心に余裕があれば素直に感謝できたかもしれない。しかし、この時期は部活で心を痛めていて、母の思いやりをあまり嬉しく思えなかった。反抗期も手伝ってか、心が棘立って気持ちが悪い。とにかく休みたいの一心だった。
私には理解者というものがいなかった。完全に孤立して、どうしていいのか中学生の私には分からなかった。
私はしだいに人間というものがあまり好きではなくなっていった。
みんな自分の勝手な思いを満たすためだけに生きていて、人の気持ちを少しも考えない。そんなふうに思えて仕方がなかった。
ついに私は学校に通わなくなった。
はじめ母は私をなじった。学校に行かないなんてとんでもない。勉強が遅れたらどうするの。生まれて初めて母に怒鳴られたのもこの時期だ。

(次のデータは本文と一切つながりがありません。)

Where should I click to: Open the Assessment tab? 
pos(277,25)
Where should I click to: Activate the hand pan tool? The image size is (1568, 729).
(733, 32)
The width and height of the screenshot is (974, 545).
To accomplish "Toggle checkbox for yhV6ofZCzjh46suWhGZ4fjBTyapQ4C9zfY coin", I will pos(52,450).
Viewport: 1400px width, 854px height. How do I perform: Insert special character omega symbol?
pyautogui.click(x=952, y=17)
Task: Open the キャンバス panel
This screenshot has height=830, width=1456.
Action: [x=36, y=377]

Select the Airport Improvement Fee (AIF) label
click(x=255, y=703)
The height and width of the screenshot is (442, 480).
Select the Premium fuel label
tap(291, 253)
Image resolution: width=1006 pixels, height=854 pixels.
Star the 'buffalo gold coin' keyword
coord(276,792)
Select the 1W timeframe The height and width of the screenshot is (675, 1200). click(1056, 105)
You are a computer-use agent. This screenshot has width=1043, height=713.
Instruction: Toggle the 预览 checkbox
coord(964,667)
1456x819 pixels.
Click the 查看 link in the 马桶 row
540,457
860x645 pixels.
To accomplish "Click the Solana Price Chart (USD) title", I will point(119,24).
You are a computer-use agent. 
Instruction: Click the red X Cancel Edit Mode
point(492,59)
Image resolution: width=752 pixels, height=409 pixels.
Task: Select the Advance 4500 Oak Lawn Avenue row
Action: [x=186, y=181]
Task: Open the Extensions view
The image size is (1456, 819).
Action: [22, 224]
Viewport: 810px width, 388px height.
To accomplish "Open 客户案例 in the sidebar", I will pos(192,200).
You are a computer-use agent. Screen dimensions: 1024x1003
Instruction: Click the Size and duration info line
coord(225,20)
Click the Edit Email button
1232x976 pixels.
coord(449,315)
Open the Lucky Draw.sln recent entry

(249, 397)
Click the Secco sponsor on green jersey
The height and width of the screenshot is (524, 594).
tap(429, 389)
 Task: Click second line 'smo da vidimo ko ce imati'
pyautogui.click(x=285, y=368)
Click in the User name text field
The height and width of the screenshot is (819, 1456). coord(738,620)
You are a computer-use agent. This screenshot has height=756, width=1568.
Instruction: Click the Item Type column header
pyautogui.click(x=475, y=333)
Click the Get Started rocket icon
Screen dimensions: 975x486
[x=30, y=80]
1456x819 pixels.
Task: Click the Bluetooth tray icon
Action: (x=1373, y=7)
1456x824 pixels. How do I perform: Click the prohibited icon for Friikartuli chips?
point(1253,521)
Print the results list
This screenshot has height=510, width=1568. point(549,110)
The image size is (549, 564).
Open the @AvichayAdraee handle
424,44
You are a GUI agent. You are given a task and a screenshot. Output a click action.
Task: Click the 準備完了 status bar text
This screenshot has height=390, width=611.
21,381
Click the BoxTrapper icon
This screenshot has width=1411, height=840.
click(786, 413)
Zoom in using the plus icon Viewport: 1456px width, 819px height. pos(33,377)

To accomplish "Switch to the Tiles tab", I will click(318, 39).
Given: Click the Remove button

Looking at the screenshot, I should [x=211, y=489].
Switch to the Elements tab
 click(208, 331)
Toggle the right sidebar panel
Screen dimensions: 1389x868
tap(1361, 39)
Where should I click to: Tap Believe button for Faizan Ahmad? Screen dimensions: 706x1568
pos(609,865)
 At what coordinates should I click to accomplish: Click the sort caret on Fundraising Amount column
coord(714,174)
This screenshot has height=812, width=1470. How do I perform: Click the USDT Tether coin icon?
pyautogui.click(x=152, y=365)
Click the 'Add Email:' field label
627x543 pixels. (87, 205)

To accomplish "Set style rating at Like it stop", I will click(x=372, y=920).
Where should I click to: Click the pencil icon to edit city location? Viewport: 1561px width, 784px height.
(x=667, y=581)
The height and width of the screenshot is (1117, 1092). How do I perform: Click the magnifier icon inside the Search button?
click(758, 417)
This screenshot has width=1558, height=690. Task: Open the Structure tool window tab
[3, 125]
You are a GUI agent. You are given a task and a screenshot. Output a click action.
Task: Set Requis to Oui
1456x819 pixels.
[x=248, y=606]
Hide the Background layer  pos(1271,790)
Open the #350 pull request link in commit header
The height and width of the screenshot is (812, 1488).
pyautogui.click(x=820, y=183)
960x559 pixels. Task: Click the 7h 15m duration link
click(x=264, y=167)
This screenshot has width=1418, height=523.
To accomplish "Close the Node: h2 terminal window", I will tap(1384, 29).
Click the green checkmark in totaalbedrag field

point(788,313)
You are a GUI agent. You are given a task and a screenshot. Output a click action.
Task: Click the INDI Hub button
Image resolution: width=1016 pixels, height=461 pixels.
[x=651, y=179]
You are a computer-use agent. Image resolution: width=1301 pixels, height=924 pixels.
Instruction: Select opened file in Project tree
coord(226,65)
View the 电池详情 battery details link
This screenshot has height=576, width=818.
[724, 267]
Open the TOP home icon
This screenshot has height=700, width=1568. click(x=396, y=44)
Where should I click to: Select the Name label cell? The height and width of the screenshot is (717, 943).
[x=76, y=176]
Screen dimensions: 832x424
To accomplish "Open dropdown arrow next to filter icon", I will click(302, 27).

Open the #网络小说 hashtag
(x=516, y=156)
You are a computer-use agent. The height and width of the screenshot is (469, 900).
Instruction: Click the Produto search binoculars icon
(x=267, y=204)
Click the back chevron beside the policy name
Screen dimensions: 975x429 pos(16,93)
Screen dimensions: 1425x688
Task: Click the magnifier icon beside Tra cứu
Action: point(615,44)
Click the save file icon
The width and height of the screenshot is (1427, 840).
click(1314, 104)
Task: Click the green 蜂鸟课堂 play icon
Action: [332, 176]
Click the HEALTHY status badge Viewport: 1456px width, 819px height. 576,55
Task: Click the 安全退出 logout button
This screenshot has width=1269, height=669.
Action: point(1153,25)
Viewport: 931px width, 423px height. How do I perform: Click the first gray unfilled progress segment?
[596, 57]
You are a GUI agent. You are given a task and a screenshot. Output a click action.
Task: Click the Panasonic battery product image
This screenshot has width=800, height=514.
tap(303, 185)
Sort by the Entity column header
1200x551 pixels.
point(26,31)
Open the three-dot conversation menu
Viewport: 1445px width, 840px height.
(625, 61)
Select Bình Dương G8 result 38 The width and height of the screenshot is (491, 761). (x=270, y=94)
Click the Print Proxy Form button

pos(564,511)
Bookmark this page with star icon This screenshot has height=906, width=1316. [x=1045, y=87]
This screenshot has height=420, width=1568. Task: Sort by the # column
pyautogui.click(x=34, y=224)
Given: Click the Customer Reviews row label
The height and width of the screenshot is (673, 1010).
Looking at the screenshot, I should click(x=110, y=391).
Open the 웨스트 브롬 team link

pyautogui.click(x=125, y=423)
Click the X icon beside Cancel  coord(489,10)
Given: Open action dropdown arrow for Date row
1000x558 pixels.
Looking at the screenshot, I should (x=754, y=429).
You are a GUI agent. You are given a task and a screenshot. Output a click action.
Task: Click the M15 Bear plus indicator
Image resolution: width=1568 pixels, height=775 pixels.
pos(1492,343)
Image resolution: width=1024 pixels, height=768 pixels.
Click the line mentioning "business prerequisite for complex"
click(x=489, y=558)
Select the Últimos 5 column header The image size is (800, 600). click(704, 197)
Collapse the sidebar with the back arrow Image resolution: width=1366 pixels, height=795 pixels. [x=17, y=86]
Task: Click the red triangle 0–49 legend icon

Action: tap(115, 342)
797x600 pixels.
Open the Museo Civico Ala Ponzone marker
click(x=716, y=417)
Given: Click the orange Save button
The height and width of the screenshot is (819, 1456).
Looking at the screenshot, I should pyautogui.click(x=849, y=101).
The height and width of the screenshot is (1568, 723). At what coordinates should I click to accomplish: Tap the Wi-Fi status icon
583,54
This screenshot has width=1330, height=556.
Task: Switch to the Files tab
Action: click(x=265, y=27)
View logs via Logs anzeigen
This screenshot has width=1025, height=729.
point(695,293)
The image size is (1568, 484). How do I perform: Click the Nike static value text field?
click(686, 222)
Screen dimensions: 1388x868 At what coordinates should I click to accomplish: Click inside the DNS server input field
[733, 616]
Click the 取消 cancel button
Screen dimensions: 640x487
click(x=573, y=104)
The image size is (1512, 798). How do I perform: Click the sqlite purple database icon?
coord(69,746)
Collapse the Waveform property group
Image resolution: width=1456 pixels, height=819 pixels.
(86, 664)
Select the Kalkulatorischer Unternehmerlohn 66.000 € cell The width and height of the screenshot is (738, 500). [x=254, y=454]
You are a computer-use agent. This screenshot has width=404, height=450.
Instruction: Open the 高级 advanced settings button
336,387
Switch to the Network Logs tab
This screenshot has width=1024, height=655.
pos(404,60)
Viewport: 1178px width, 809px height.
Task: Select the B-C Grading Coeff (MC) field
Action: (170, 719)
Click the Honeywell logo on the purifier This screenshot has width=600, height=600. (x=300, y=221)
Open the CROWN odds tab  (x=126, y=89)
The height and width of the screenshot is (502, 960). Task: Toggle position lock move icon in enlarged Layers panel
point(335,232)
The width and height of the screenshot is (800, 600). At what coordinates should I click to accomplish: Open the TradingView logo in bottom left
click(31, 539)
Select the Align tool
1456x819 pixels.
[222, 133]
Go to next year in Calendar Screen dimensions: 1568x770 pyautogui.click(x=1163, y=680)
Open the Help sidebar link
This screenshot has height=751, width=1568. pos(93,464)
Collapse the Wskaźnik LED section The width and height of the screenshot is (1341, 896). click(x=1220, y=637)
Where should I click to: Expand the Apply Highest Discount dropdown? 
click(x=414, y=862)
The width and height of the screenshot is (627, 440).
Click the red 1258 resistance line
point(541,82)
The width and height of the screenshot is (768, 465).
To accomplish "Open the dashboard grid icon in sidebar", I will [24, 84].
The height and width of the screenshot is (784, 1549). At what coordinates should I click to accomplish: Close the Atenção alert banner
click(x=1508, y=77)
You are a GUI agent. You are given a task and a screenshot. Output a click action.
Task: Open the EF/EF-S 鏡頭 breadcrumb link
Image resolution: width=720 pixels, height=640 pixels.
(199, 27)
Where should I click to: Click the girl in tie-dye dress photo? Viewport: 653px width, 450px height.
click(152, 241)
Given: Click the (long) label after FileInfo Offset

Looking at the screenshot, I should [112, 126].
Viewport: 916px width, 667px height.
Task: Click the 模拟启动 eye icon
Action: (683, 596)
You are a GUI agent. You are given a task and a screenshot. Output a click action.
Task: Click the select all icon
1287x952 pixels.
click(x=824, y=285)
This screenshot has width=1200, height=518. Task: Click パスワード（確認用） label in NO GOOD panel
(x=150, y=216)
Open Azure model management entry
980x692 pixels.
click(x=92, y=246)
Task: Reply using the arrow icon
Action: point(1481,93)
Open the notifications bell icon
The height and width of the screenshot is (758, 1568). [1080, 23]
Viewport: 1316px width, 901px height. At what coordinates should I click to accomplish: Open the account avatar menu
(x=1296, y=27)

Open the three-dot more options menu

しかし母は、私の不登校の理由が部活動にあると分かると、学校に飛んで行った。そして顧問を呼びつけ、担任と喧嘩をし、ついには校長ともやり合った。
娘が不登校になった責任は学校にある。学校は娘に対していったいどう償ってくれるのか。詳しくは聞かされていないけれども、どうやらそんな話になったらしい。家に帰ってきた母はそうとう荒れていた。あんなに激昂している母を見るのも初めてだった。
あんな学校ならもう行かなくていい、と母は私の転校を決めた。
私の人生における大きな岐路であったにも関わらず、相談はされなかった。
寂しい気持ちはもちろんあった。けれども家族に迷惑をかけている後ろめたさもあって、私は何も言えず、ただ受け入れざるを得なかった。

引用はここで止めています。